The UK’s biggest poultry supplier is facing allegations of fraudulently editing use-by dates, and the scandal will leave one in five consumers blaming your store.
That was the warning from the National Farmers Union following an undercover investigation by The Guardian and ITV into Two Sisters Food Group.
It alleged that gross breaches of food safety codes are frequently committed by the company, which produces one third of all poultry products in the country. These breaches include resending rejected stock back to wholesalers and changing kill-dates in order to mislead consumers over the age of the meat.
Brands owned by Two Sisters Group include convenience store favourites like Goodfella’s Pizza. The company also supplies own-label ranges for Marks & Spencer, Tesco, Sainsbury’s, Aldi and Lidl.
The Food Fraud Report published by the NFU said 20% of consumers blame retailers for incidents such as this. Retail sector specialist at the NFU Frank Wood said the survey shows the “responsibility many people place on retailers to thoroughly assess the produce they sell.”
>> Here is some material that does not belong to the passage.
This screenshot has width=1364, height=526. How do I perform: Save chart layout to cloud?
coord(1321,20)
Two Sisters Group described the chicken scandal allegations made against it as “false” and outlined the checks and inspections its produce goes through in order to be sold.
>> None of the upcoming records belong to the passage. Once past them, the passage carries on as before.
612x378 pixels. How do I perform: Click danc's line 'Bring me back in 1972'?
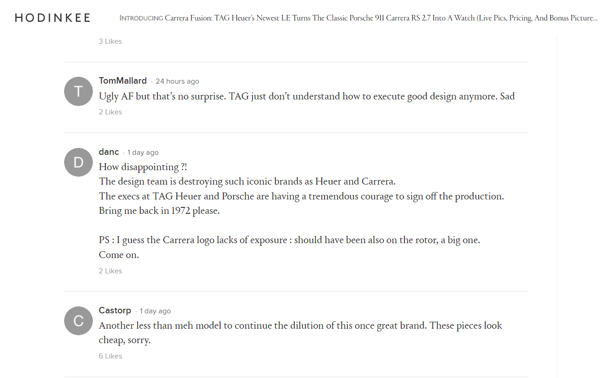point(159,211)
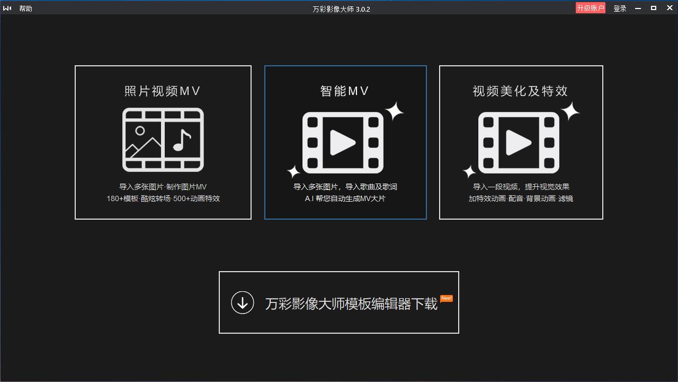This screenshot has height=382, width=678.
Task: Click the circled download arrow icon
Action: pos(243,302)
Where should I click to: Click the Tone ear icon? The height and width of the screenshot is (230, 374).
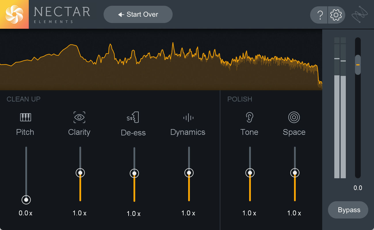pyautogui.click(x=249, y=117)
With mad cow disease, foot and mouth, bird flu, swine flu and the horse meat scandal all previously influencing consumer buying habits and confidence, another bout of negative headlines is likely to further damage a meat industry already in decline. Half the British public either vegetarian, vegan or cutting back on their meat consumption.
Simon Lunn from Simply Fresh Weare in Somerset said he focuses on local produce in his store. “We only stock chicken from our local butcher which gives us traceability. By using a local butcher as a supplier, our customers can trust us.”
Lunn added that poor supply chain visibility by multiples could give convenience retailers using local produce the edge. “Larger supermarkets with various scandals over the years have possibly benefited local butchers, who while unable to compete on price, do have a better quality of their products,” he said.
Two Sisters Food Group refused to comment when contacted by Retail Express.